A tall west tower with its lower parts dating from the mid to late 11thc. dominates the church and indicates that while Netheravon was obviously a significant place around the time of the Conquest, it later settled down to having a modest church. The nave and chancel date from the 13thc. and the nave aisles were rebuilt in the 15thc.
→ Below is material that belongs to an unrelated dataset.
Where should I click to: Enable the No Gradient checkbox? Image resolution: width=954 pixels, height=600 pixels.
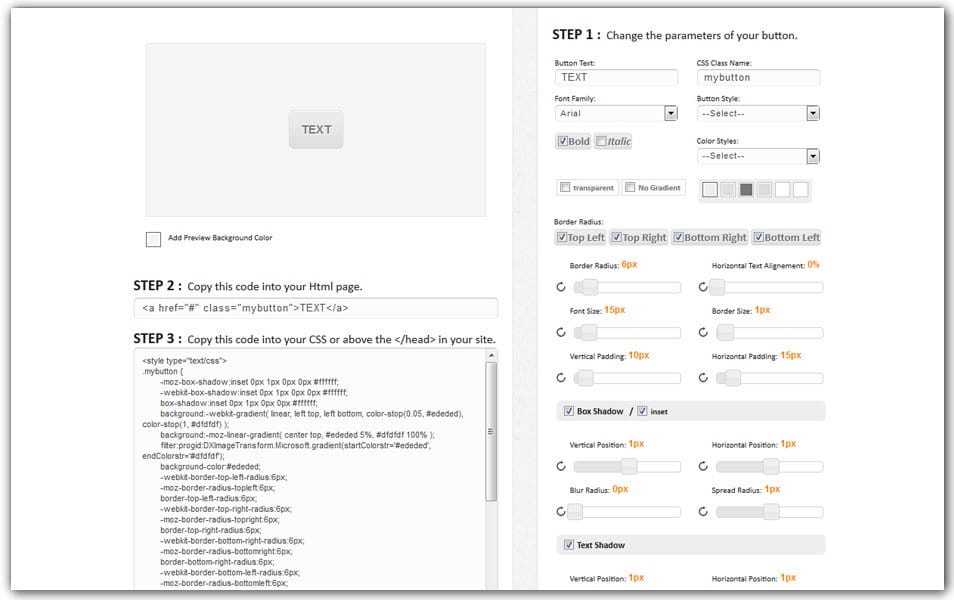click(x=629, y=187)
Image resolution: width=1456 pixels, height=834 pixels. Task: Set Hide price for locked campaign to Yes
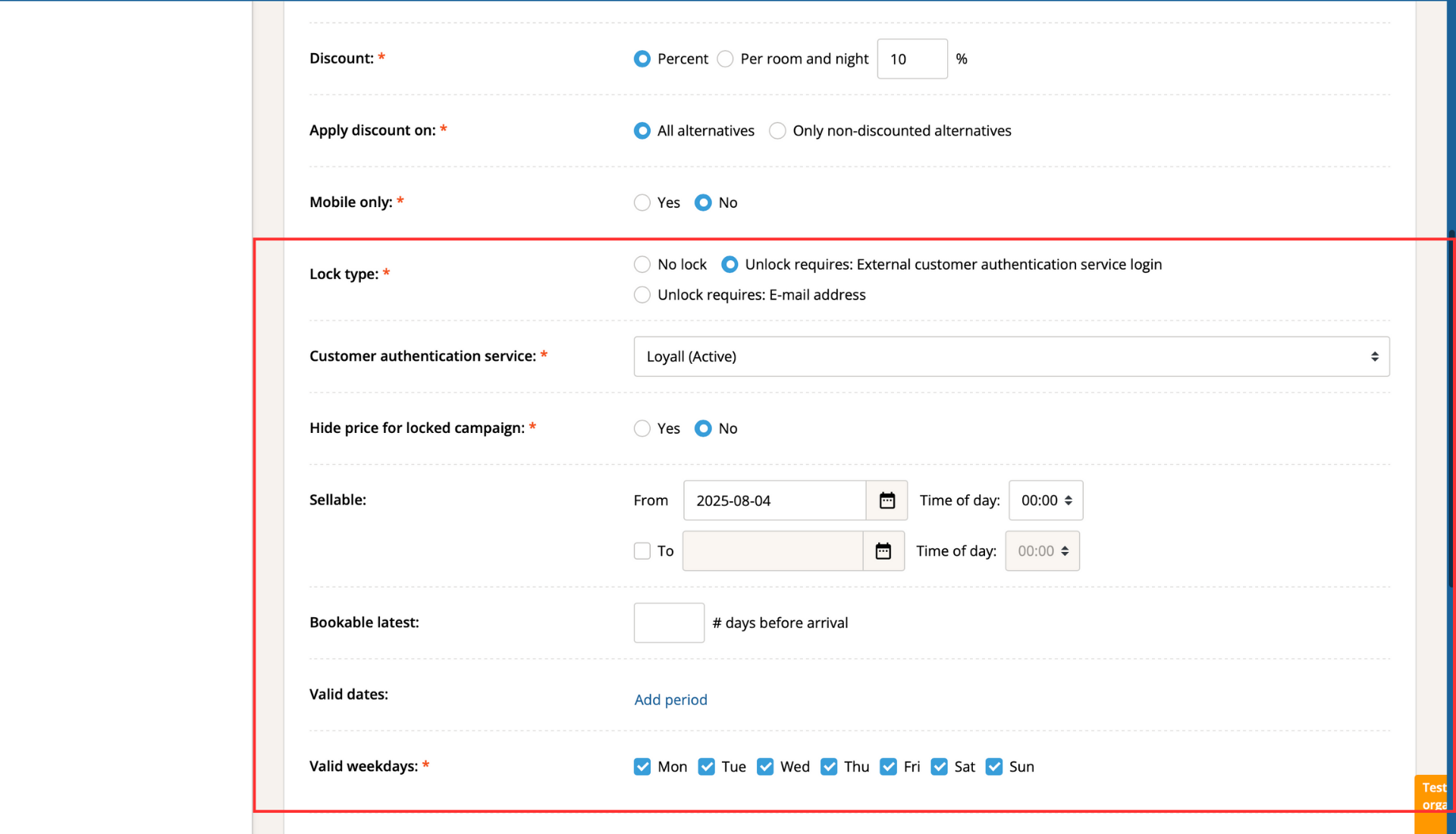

In Domesday Book Nigel the doctor held the church and one hide of land; the church owned three manors from Hugh, son of Baldric. After this the church reverted to the king and in the early 12thc. Henry I granted it to the chapter of Old Sarum and the church became a prebend. It is very likely that the prebendaries already presented to a vicarage here.


Interior Features


Tower/Transept arches

Pevsner describes the W end as a particularly telling case of the Saxo-Norman overlap.


N. Pevsner and B. Cherry, Buildings of England: Wiltshire. Harmondsworth 1975, 2nd edition, 253-254.

H.M. Taylor and J. Taylor, Anglo-Saxon Architecture Cambridge 1980, 456-9.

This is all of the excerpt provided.